- Aim of the task: The answer must be every entry, given again word for word.

[Stored data entries]
*** Begin section ***

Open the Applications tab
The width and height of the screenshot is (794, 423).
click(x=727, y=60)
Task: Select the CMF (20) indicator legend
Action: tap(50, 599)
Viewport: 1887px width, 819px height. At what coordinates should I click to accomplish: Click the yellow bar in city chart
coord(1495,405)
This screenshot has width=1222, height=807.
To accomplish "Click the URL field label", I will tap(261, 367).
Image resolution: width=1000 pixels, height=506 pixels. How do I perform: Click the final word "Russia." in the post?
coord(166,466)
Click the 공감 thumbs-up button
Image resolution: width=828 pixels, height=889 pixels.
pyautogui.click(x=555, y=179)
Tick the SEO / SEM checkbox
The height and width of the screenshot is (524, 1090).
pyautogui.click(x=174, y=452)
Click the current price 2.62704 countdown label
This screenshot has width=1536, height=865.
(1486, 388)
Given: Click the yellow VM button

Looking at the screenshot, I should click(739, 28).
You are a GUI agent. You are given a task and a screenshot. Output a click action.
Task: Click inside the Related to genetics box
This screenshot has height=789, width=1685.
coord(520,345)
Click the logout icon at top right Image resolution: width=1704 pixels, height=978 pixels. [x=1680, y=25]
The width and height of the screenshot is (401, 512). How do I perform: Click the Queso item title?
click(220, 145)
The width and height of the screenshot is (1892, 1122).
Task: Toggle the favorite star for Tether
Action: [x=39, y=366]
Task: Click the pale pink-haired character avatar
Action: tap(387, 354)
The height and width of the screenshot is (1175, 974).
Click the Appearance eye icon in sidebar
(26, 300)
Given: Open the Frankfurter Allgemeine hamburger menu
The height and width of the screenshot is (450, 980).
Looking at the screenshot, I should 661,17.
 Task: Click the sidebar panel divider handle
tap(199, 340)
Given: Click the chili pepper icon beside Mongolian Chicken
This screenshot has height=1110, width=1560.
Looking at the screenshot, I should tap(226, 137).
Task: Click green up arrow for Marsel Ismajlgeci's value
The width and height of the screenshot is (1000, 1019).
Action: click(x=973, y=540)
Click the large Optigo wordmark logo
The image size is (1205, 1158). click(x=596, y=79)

*** End section ***

- Solved exercise:
Open the Applications tab
The width and height of the screenshot is (794, 423).
click(x=727, y=60)
Task: Select the CMF (20) indicator legend
Action: tap(50, 599)
Viewport: 1887px width, 819px height. At what coordinates should I click to accomplish: Click the yellow bar in city chart
coord(1495,405)
This screenshot has width=1222, height=807.
To accomplish "Click the URL field label", I will tap(261, 367).
Image resolution: width=1000 pixels, height=506 pixels. How do I perform: Click the final word "Russia." in the post?
coord(166,466)
Click the 공감 thumbs-up button
Image resolution: width=828 pixels, height=889 pixels.
pyautogui.click(x=555, y=179)
Tick the SEO / SEM checkbox
The height and width of the screenshot is (524, 1090).
pyautogui.click(x=174, y=452)
Click the current price 2.62704 countdown label
This screenshot has width=1536, height=865.
(1486, 388)
Given: Click the yellow VM button

Looking at the screenshot, I should click(739, 28).
You are a GUI agent. You are given a task and a screenshot. Output a click action.
Task: Click inside the Related to genetics box
This screenshot has height=789, width=1685.
coord(520,345)
Click the logout icon at top right Image resolution: width=1704 pixels, height=978 pixels. [x=1680, y=25]
The width and height of the screenshot is (401, 512). How do I perform: Click the Queso item title?
click(220, 145)
The width and height of the screenshot is (1892, 1122).
Task: Toggle the favorite star for Tether
Action: [x=39, y=366]
Task: Click the pale pink-haired character avatar
Action: tap(387, 354)
The height and width of the screenshot is (1175, 974).
Click the Appearance eye icon in sidebar
(26, 300)
Given: Open the Frankfurter Allgemeine hamburger menu
The height and width of the screenshot is (450, 980).
Looking at the screenshot, I should 661,17.
 Task: Click the sidebar panel divider handle
tap(199, 340)
Given: Click the chili pepper icon beside Mongolian Chicken
This screenshot has height=1110, width=1560.
Looking at the screenshot, I should tap(226, 137).
Task: Click green up arrow for Marsel Ismajlgeci's value
The width and height of the screenshot is (1000, 1019).
Action: click(x=973, y=540)
Click the large Optigo wordmark logo
The image size is (1205, 1158). click(x=596, y=79)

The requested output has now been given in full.